Items:
§

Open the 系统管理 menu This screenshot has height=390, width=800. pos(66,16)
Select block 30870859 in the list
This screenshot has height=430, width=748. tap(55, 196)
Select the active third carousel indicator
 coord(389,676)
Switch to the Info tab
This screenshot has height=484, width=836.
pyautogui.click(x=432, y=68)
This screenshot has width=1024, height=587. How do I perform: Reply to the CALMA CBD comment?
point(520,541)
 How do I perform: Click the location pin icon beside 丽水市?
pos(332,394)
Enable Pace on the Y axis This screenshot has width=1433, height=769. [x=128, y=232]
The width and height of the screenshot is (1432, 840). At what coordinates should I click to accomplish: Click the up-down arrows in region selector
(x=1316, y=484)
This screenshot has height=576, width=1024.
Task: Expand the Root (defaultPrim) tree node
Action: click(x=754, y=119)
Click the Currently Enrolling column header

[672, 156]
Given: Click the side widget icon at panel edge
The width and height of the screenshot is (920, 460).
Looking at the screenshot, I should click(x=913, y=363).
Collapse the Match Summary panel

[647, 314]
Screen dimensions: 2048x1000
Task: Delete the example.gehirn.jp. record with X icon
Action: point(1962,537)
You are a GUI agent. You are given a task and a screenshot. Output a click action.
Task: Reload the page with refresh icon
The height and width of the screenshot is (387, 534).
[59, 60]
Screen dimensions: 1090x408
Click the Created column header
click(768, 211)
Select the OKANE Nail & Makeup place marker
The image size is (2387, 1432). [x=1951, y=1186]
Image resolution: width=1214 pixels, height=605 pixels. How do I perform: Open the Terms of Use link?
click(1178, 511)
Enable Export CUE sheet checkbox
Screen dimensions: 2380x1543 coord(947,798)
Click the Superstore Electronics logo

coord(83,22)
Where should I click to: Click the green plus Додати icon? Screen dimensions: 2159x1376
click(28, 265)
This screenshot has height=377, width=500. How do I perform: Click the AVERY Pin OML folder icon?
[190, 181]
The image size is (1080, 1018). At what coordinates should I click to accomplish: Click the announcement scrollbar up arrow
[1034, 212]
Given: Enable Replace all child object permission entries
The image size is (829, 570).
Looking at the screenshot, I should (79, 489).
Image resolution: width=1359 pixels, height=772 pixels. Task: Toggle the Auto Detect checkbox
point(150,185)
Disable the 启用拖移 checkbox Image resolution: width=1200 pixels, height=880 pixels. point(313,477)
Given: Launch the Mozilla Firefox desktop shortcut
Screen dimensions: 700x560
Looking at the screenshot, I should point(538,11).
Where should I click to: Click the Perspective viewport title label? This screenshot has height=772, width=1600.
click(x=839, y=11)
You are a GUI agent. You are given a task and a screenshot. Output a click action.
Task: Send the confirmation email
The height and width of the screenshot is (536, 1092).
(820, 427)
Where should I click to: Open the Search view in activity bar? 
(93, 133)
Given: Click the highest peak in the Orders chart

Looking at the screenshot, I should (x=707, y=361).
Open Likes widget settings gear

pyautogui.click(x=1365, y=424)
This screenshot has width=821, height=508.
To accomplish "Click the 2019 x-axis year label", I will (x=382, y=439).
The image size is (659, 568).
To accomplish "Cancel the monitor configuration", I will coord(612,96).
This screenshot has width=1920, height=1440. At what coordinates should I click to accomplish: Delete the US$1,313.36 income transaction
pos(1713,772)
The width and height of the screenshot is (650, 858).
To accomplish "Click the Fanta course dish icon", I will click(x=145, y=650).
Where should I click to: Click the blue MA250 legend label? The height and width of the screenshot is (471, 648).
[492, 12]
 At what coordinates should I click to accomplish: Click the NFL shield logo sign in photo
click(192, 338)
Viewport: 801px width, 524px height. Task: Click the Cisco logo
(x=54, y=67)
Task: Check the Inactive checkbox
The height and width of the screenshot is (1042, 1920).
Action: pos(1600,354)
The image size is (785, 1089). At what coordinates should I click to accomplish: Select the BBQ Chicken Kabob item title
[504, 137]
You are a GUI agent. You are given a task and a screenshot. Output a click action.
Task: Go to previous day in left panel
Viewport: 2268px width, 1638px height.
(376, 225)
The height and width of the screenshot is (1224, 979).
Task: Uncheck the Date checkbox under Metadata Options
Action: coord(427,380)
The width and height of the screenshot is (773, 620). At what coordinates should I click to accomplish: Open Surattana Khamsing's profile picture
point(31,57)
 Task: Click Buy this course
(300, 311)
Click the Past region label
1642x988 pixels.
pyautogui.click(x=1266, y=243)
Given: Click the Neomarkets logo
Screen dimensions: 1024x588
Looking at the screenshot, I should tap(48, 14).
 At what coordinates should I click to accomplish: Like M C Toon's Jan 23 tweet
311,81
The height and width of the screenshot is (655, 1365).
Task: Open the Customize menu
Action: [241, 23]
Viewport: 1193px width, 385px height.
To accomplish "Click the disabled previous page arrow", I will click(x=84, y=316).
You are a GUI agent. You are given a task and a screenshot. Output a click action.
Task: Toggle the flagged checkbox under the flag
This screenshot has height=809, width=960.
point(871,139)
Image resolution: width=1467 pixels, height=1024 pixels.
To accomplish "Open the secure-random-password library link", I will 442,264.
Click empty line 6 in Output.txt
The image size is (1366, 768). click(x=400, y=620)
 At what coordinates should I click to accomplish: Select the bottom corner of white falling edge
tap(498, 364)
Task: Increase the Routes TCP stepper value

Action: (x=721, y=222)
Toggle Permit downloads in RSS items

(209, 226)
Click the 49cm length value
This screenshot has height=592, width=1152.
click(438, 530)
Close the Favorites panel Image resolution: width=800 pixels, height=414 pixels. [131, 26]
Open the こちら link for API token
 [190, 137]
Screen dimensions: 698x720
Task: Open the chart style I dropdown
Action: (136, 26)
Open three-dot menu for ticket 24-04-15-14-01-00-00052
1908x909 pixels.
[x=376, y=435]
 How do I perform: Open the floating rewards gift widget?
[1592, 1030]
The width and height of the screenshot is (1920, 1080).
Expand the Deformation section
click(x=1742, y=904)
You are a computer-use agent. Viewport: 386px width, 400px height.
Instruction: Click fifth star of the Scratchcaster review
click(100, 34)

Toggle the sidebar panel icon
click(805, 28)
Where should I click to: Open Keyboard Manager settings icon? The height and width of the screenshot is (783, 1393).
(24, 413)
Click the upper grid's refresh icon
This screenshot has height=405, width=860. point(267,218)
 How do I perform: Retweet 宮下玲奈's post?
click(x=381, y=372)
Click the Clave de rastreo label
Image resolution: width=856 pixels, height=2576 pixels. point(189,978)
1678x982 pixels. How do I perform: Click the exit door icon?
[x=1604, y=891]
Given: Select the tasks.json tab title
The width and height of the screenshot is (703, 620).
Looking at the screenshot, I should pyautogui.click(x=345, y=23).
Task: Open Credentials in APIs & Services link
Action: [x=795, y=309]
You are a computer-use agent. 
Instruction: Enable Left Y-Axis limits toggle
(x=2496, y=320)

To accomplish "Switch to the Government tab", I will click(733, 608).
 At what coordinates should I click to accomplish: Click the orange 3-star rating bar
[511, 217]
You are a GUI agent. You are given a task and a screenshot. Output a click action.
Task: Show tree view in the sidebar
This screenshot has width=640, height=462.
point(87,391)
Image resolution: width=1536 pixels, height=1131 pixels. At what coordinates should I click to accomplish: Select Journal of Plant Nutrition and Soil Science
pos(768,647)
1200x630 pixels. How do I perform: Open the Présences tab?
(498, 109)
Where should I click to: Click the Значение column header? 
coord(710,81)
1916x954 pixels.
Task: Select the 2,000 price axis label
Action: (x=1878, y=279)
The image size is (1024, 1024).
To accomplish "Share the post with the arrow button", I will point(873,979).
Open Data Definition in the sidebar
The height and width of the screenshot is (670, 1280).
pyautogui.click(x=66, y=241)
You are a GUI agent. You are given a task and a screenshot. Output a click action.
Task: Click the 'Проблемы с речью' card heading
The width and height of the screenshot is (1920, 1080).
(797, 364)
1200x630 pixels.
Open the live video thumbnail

§

Requirement: Render the items from the line containing "This screenshot has height=377, width=500." through the line containing "[1034, 212]" as a Markdown table with the columns Row and Line. Number each line in Row, and leave out any blank lines.

Task solution:
| Row | Line |
|---|---|
| 1 | This screenshot has height=377, width=500. How do I perform: Click the AVERY Pin OML folder icon? |
| 2 | [190, 181] |
| 3 | The image size is (1080, 1018). At what coordinates should I click to accomplish: Click the announcement scrollbar up arrow |
| 4 | [1034, 212] |